* [BRIEF]: Please transcribe the data that follows exactly as given, leaving out every picture.

↓

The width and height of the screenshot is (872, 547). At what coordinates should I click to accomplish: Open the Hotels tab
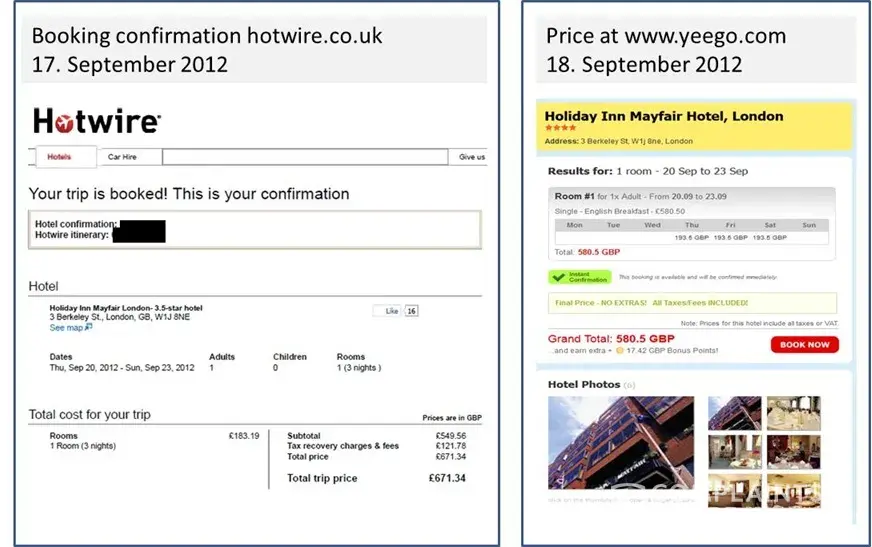60,157
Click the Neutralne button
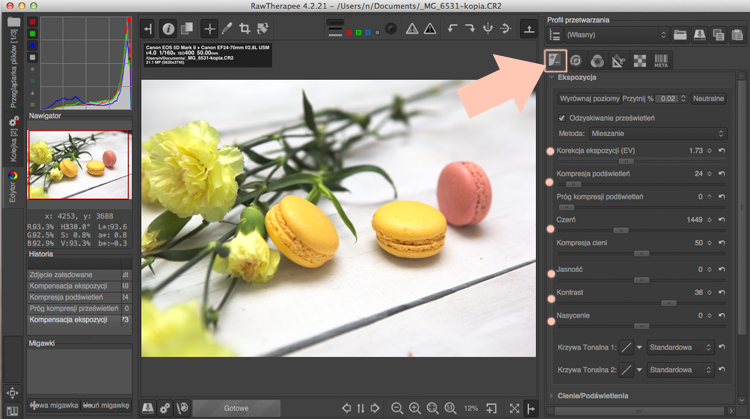 [x=708, y=99]
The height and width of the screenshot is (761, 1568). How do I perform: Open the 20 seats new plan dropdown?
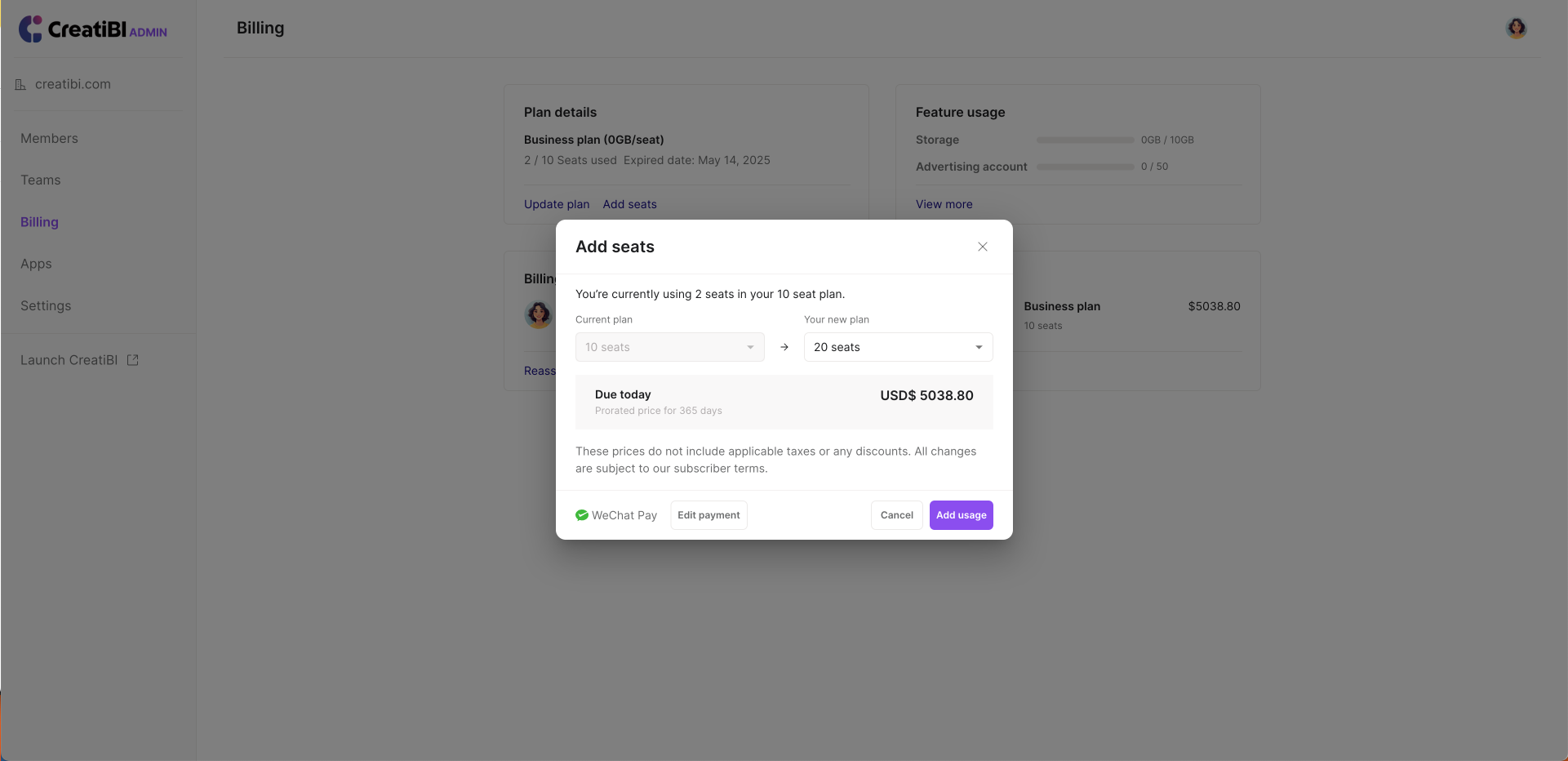[898, 347]
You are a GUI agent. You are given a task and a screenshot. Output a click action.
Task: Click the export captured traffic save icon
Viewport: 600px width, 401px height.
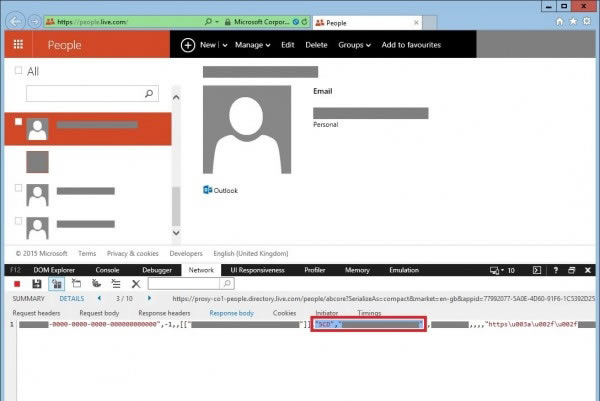[36, 284]
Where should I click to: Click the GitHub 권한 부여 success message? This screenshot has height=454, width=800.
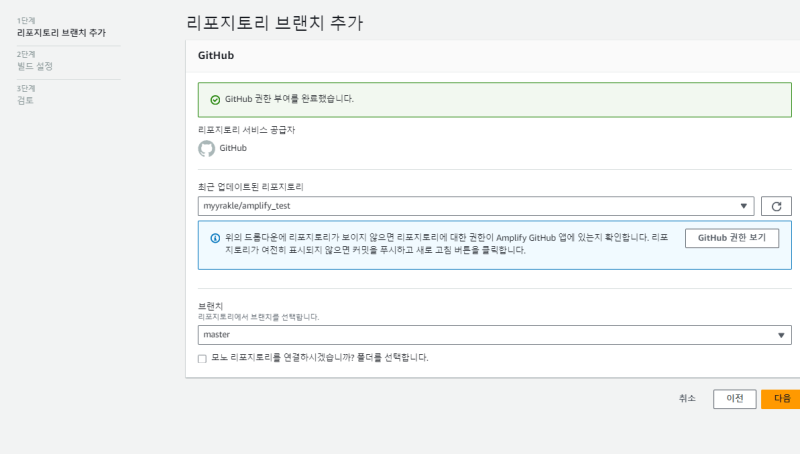[x=289, y=99]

↑

* [WRITTEN SOLUTION]:
The width and height of the screenshot is (872, 547). At what coordinates should I click to accomplish: Open the Hotels tab
60,157
Click the Neutralne button
 [x=708, y=99]
The height and width of the screenshot is (761, 1568). How do I perform: Open the 20 seats new plan dropdown?
[898, 347]
You are a GUI agent. You are given a task and a screenshot. Output a click action.
Task: Click the export captured traffic save icon
Viewport: 600px width, 401px height.
[36, 284]
Where should I click to: Click the GitHub 권한 부여 success message? This screenshot has height=454, width=800.
[x=289, y=99]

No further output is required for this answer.